Wednesday, 14 October 2009

The graphic mashup, or branding sample, is back in the news. As I posted earlier this year, a furniture shop in Edinburgh used a brilliant IKEA mashup, featuring the wordplay 'IKANA' as part of their summer sale campaign.

And now, none other than the Sex Pistols are threatening legal action against an ice-cream company who have produced an advert borrowing heavily from Jamie Reid's famous God Save the Queen artwork of 1977 -

God Save the Queen

'Icecreamists', as they amusingly call themselves, are the company behind the ad campaign. They are using the strapline "God Save the Cream" on a black and pink sample which bears a noticeable resemblance to the aforementioned famous 7" single sleeve, and mimicks the Pistols visual imagery in general. Sounds great, and it doesn't look too bad either :

God Save the Cream

From what I've read, Icecreamists are running a concession within the Selfridges storefront on Oxford Street, central London, until November. They describe their company as a "subversive ice-cream brand", and one of their products is an ice-cream cocktail called the Sex Pistol, which comes with a shot of absinthe.

So far, I am liking this company a lot.

Which is why it's so disappointing to hear that the Sex pistols, who championed the do-it-yourself ethos, and made getting banned the essential punk credential, are now attempting to ban somebody who has subverted them.

Lawyers representing the band (further gasps and gobs of incredulity) have written to Icecreamists demanding that they stop using the Sex Pistols-related strapline and imagery on all their promotional material.

God only knows how much the Pistols, Lydon in particular, has made in royalty rights from music, posters and everything else that has been flogged to death since the band's demise in 1978. Of course the whole concept the band were responsible for creating has by-and-large been swallowed up by modern commercialism, and this saga should actually be welcomed as a breath of fresh air to the originators.

Which brings us to the real crux of the matter.

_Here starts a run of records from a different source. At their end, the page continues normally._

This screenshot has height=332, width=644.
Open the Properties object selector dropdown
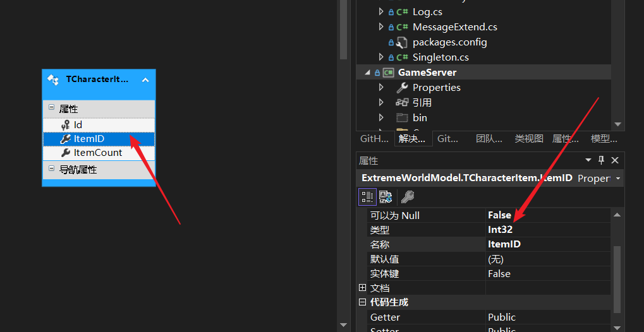(x=617, y=179)
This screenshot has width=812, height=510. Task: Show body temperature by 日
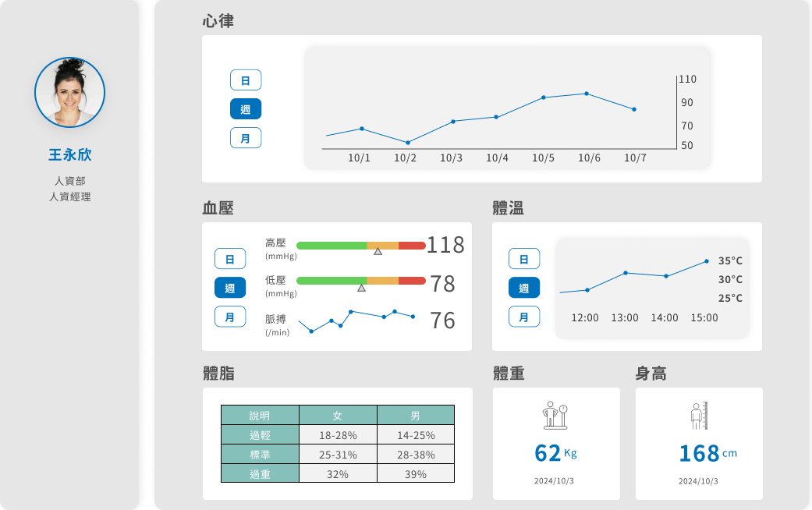(524, 259)
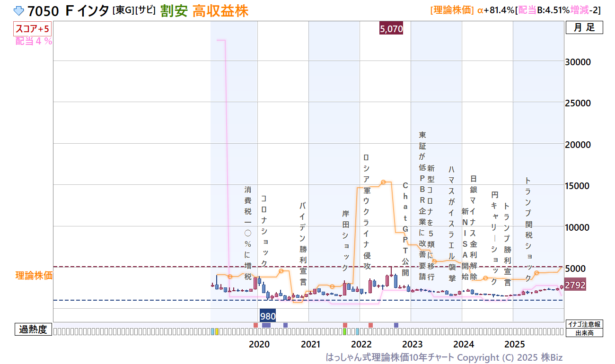
Task: Click the blue down-arrow icon beside 7050
Action: [18, 11]
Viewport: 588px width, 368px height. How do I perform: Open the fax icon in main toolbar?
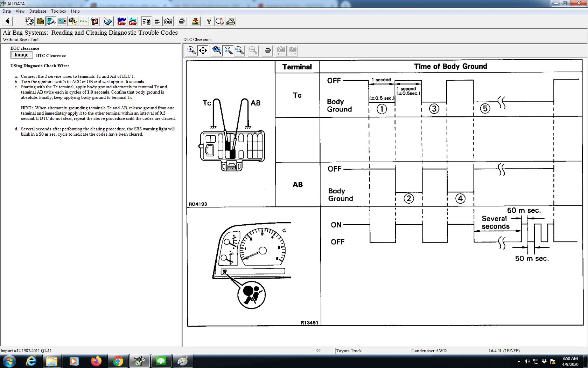click(x=231, y=21)
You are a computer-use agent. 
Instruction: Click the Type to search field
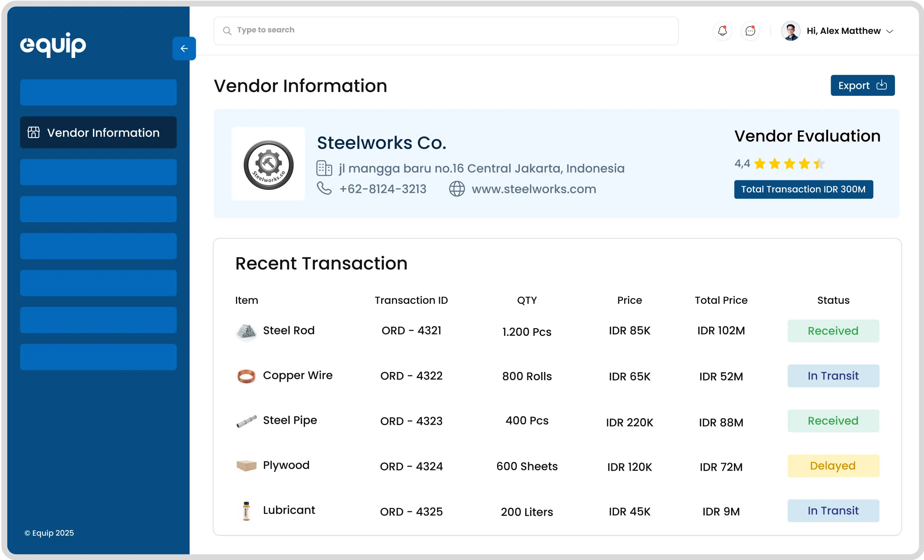tap(446, 31)
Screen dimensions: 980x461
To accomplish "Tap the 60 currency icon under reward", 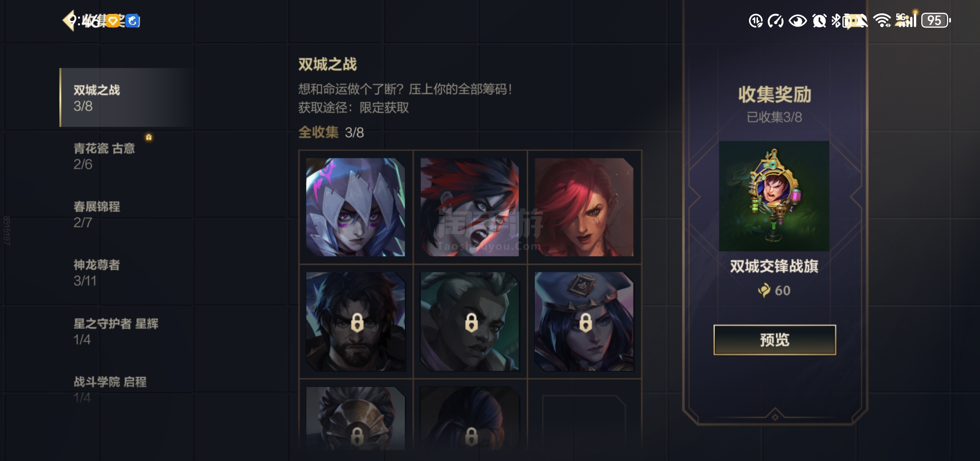I will point(764,291).
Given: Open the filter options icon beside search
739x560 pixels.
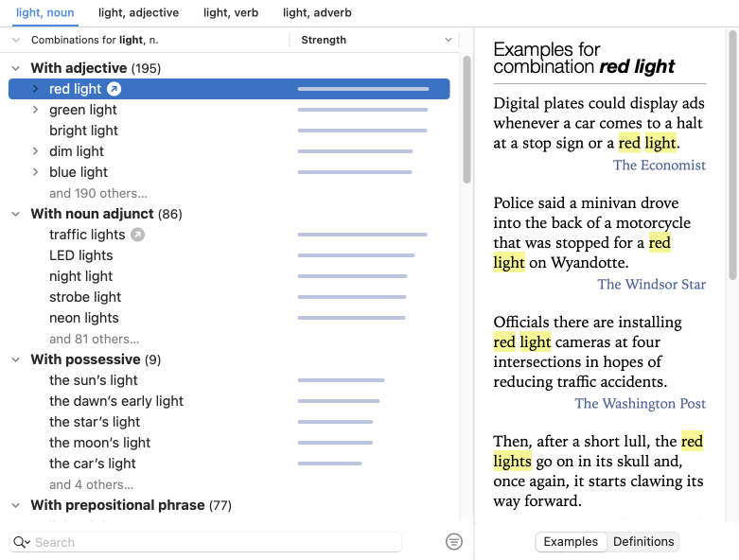Looking at the screenshot, I should click(454, 542).
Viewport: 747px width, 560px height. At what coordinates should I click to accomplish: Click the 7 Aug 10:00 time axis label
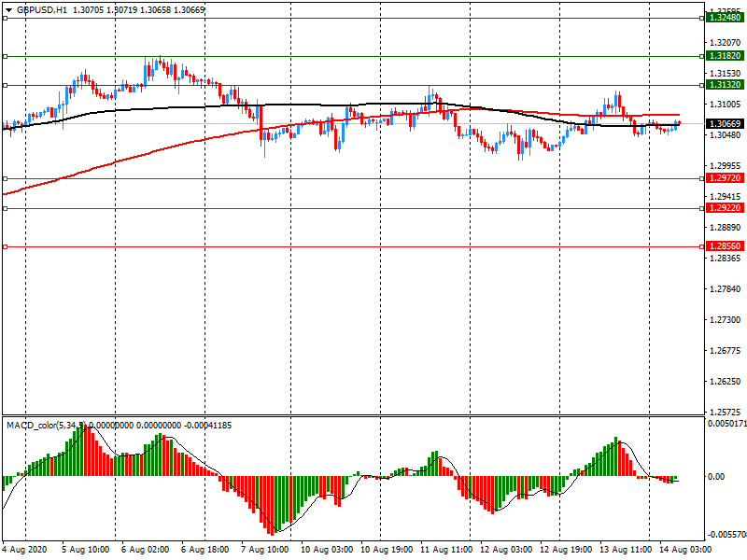click(265, 551)
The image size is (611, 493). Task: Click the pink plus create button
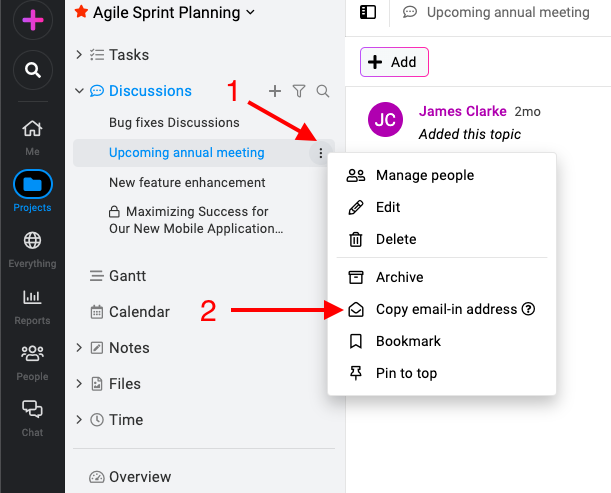click(x=33, y=19)
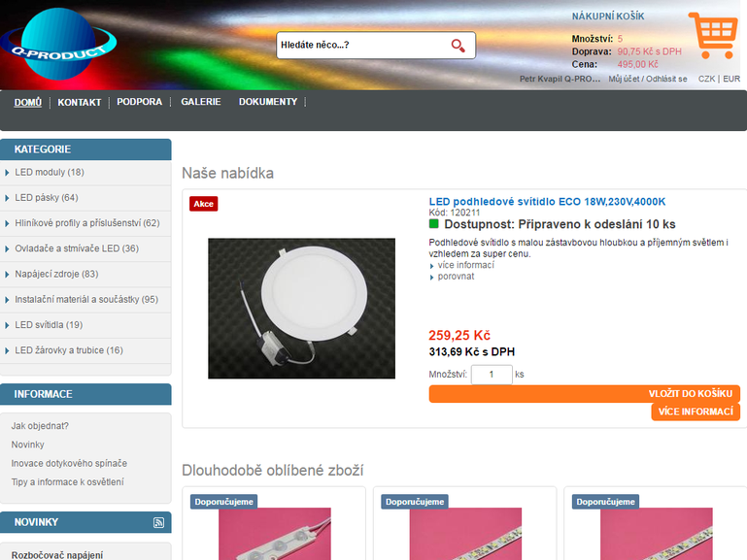This screenshot has width=747, height=560.
Task: Open the Jak objednat? info link
Action: point(40,426)
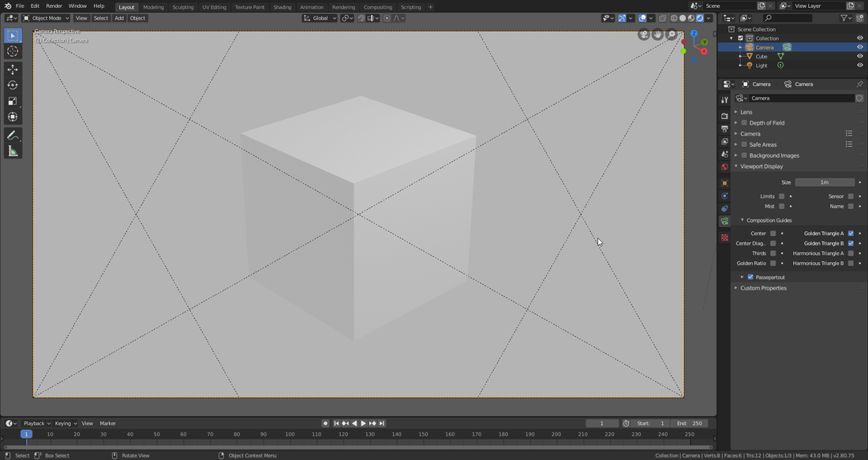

Nowadays, what's rotten about Johnny isn't his teeth, or his hair, or his snarl, but his penchant for embarrassing publicity stunts. These include appearing in a £5m TV campaign for the Country Life butter, getting marooned in a reality TV show, and reforming the Pistols as a novelty stadium band - giving performances where he spends half the time boasting about being 50 and having a beer belly (see Julien Temple's film of the Pistols Reunion Live in London, 2008).

Only the music remains now, and of course the imagery, which has a life of its own and belongs to us all.